Las transferencias en efectivo, aunque útiles para complementar el gasto familiar, no construyen hospitales, escuelas ni carreteras. Son un paliativo, no una política de Estado. El resultado es un populismo extremo y salvaje, impulsado por un gobierno que se autodenomina de izquierda pero que en realidad erosiona la democracia, aumenta la desigualdad y precariza los servicios públicos.
El populismo es global
Y no se trata de un fenómeno aislado. En Argentina, Javier Milei sigue la misma lógica que López Obrador: eliminar instituciones y evadir responsabilidades bajo el discurso de la austeridad. Uno se asume de extrema derecha, el otro de izquierda, pero ambos terminan en lo mismo: desmantelar al Estado y dejar a la población sin protección.
En México, el panorama es desolador. La democracia se ha debilitado, los contrapesos institucionales prácticamente han desaparecido y la sociedad enfrenta una creciente desigualdad social. La narrativa oficial promete bienestar, pero entrega dinero insuficiente y mal distribuido, mientras los servicios públicos colapsan.
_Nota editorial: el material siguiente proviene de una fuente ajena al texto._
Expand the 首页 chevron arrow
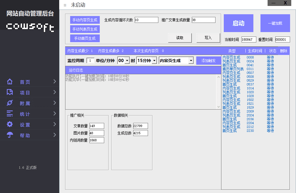The height and width of the screenshot is (193, 296). point(55,82)
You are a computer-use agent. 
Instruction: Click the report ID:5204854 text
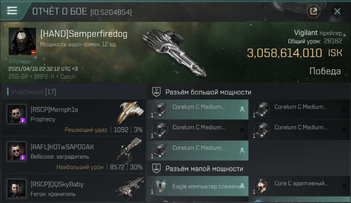(111, 12)
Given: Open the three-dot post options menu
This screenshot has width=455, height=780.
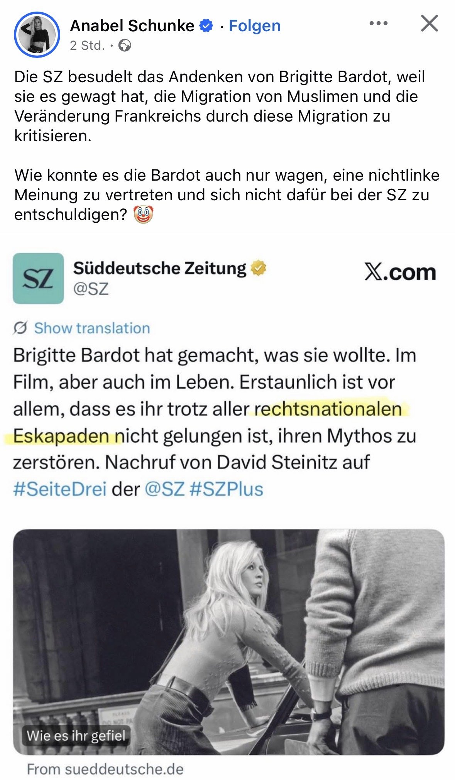Looking at the screenshot, I should click(x=378, y=23).
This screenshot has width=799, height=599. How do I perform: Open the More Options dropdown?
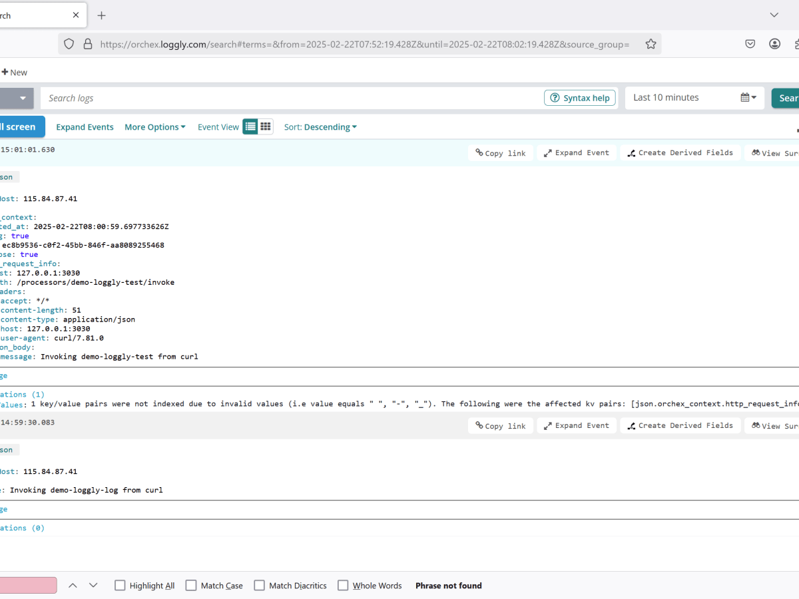(155, 126)
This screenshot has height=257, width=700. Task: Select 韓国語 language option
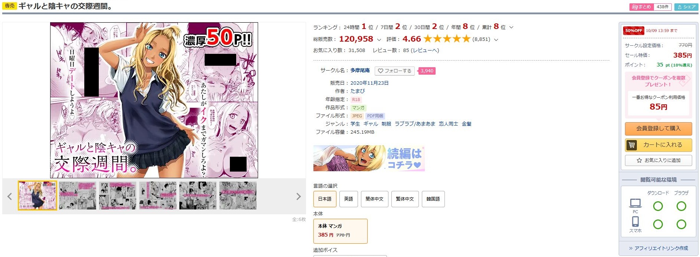(x=433, y=199)
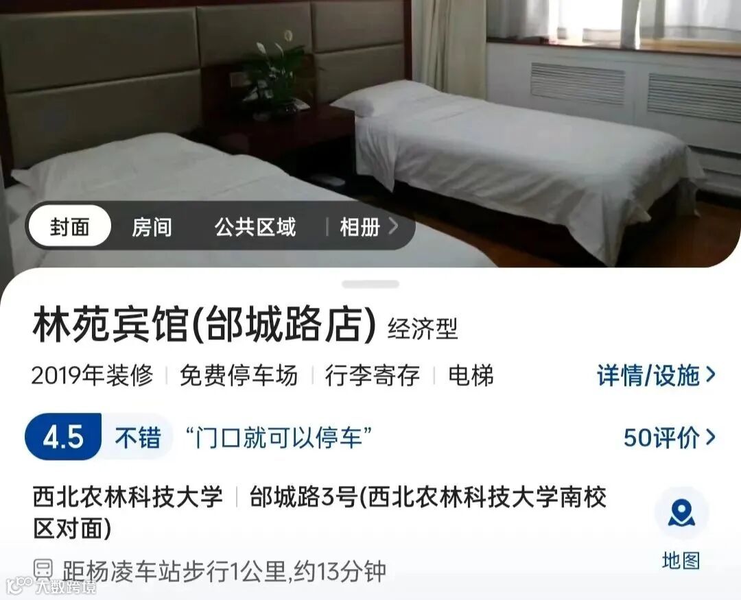Click the chevron next to 相册

tap(393, 226)
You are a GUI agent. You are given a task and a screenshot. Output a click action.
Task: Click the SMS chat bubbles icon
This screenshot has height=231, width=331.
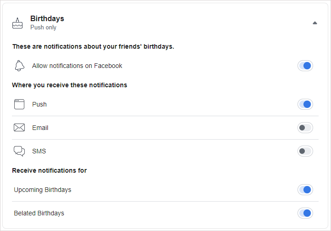(x=19, y=151)
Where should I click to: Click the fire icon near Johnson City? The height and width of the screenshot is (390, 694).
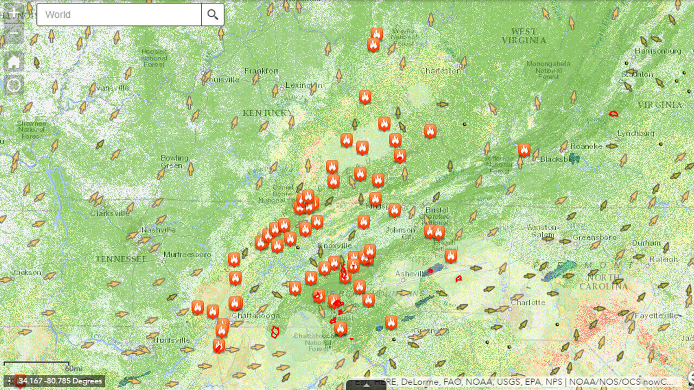click(394, 210)
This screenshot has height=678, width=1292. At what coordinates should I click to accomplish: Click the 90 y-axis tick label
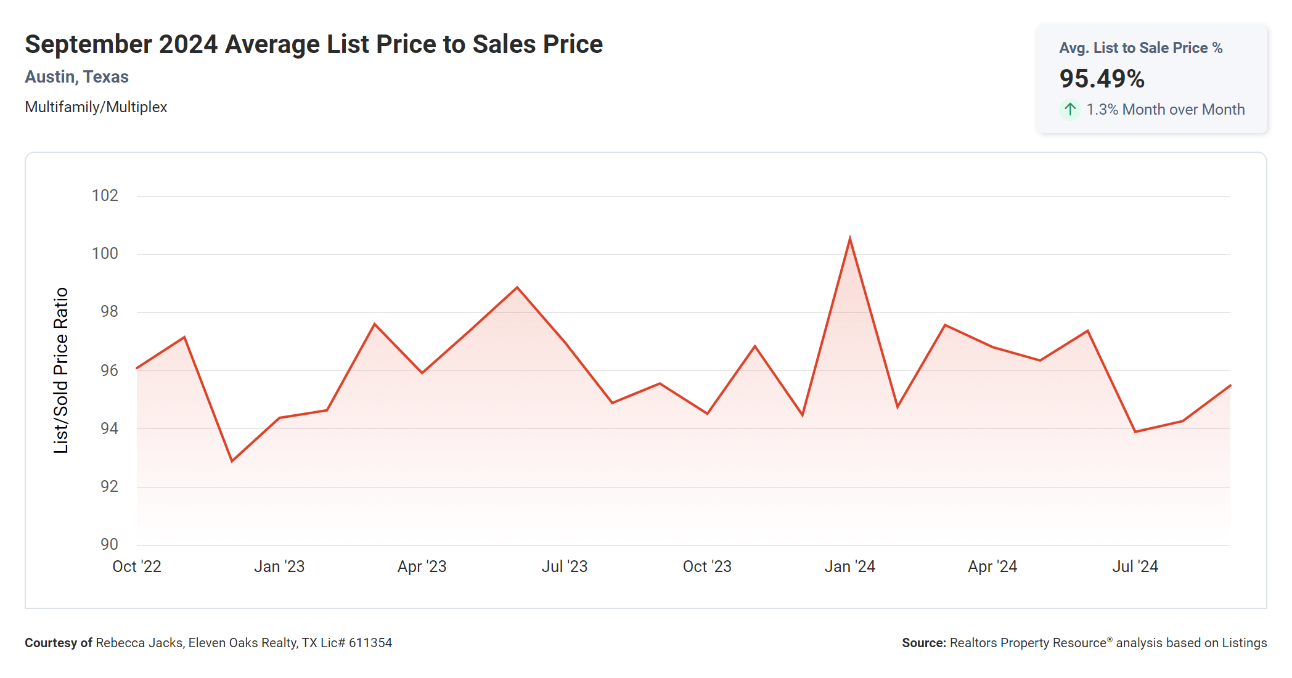pyautogui.click(x=109, y=544)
La advertencia es clara: cuando un Estado abandona su obligación de garantizar derechos básicos y sustituye esa responsabilidad por transferencias clientelares, lo que sigue es inevitable: crisis económica, desigualdad extrema, pobreza estructural y, más temprano que tarde, un estallido social.
Como diría el propio AMLO, “lo mejor es lo peor que se va a poner”.